## Assignment:
Go through the entries below and say how many lines contain the string "Given"; write only that number.

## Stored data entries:
· · · · ·

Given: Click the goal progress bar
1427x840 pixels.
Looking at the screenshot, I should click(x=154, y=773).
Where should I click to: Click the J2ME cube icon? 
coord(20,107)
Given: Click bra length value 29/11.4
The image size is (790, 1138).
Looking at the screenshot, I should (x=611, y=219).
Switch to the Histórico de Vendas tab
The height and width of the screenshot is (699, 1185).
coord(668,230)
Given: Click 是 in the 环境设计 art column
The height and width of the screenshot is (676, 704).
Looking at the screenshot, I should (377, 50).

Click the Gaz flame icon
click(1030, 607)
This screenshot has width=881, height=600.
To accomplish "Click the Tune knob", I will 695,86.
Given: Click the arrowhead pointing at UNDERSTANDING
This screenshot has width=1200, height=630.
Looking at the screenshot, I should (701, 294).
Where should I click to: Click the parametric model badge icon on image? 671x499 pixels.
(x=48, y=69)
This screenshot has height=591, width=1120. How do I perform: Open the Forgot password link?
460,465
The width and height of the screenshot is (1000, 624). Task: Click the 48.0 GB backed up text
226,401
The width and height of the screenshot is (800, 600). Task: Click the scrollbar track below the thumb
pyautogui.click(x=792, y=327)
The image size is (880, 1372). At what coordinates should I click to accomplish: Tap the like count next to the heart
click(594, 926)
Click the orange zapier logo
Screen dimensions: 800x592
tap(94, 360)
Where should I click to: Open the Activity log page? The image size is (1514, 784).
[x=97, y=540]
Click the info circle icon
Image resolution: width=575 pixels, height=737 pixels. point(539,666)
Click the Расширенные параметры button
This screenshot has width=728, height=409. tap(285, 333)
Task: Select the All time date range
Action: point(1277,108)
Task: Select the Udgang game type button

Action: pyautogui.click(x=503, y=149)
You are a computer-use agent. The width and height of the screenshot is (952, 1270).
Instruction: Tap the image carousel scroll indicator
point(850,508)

· · · · ·

## Output below:
4